Nel cuore del Parco Nazionale dell’Aspromonte, a 1300 metri di altitudine,  rientrante nel comune di Africo, si può ammirare la cascata Palmarello. È forse la meno conosciuta tra le cascate aspromontane a causa delle difficoltà nel percorrere il ripido e scosceso crinale che consente di raggiungerla ma non per questo meno spettacolare delle altre. È generata dal torrente Aposcipo, il suo salto unico di circa 70/80 metri è il più alto del parco osservabile da un terrazzo naturale tra la fitta vegetazione di roveri e pini larici. L'acqua  purissima sgorgando dalla roccia forma forma un piccolo laghetto ricco di trote. Particolarmente spettacolare ammirare gli spruzzi creati dall’acqua nei periodi di piena.

 

 

Tra la perduta gente

"Tra la perduta gente" è un resoconto letterario e un'inchiesta condotta da Umberto Zanotti Bianco nel 1928 sulla situazione del paese di Africo nell'Aspromonte. La sua visita fu stimolata da una lettera di un cappuccino che lavorava in una scuola serale per adulti analfabeti gestita dall'ANIMI (Associazione Nazionale per gli Interessi del Mezzogiorno d'Italia), alla quale l'ANIMI aveva affidato una scuola serale per adulti analfabeti.

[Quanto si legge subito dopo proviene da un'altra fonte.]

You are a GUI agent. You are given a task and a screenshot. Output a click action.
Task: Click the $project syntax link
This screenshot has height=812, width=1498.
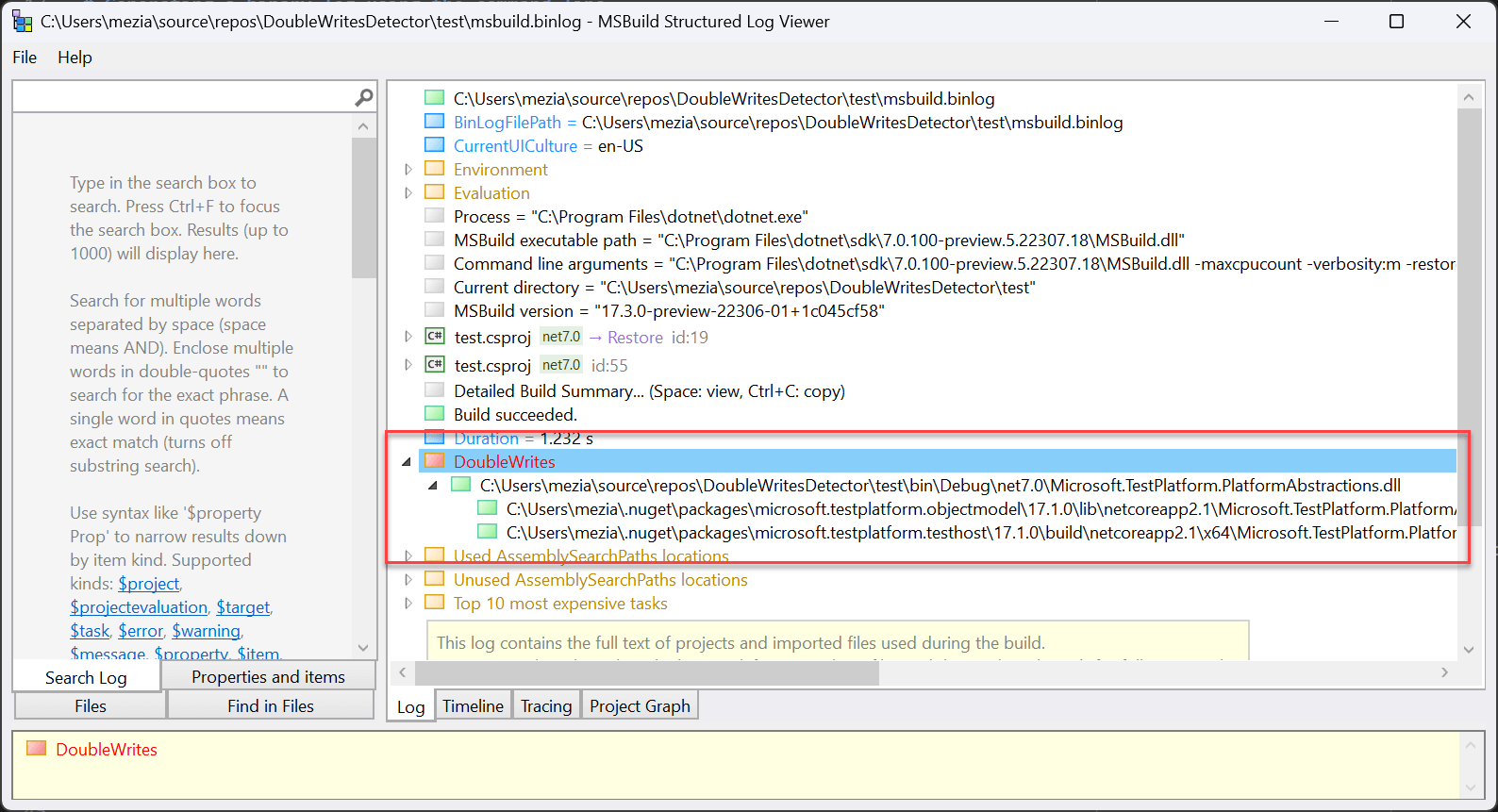148,584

L'inchiesta, che durò quattro giorni a settembre, coinvolse anche l'ing. Capo del Genio Civile di Reggio Calabria, Buttini, Gaetano Piacentini, e Manlio Rossi Doria, un neolaureato in agronomia. La spedizione ebbe il compito di rifare il catasto di Africo, ancora basato su documenti borbonici.

La situazione emersa dall'inchiesta rivelò che Africo, una località montana isolata su terreno franoso, presentava un'elevata mortalità infantile, mancanza di medico (a causa del rifiuto di un medico antifascista proposto dall'ANIMI), elevato tasso di analfabetismo e problemi legati alla coltivazione del territorio. La popolazione era impoverita dalla "tassa sulle capre", dalle zone boschive vincolate e dalla soppressione dei mulini a palmenti.

Il pane, spesso fatto con farine alternative come lenticchie, cicerchie e orzo, presentava caratteristiche fisiche e gustative lontane dal pane tradizionale. Umberto Zanotti Bianco, inviando pagnotte alle persone in tutta Italia come testimonianza delle condizioni di Africo, denunciò la dura realtà del paese.

Come risultato dell'inchiesta, grazie all'azione in Prefettura e al Genio Civile, si ottennero alcune migliorie, tra cui un'attenuazione delle tasse sulle capre, una riduzione delle zone boschive vincolate e la sospensione della legge sui mulini. Il Genio Civile realizzò una passerella sull'Apòscipo e su un altro corso d'acqua, spostò alcune case in zone meno franabili e costruì ricoveri contro le tempeste sull'altopiano fra Bova e Africo. Grazie all'Associazione per il Mezzogiorno, furono istituiti un Asilo per l'infanzia ad Africo e uno nella frazione di Casalnuovo, insieme a un ambulatorio dispensario nel centro maggiore.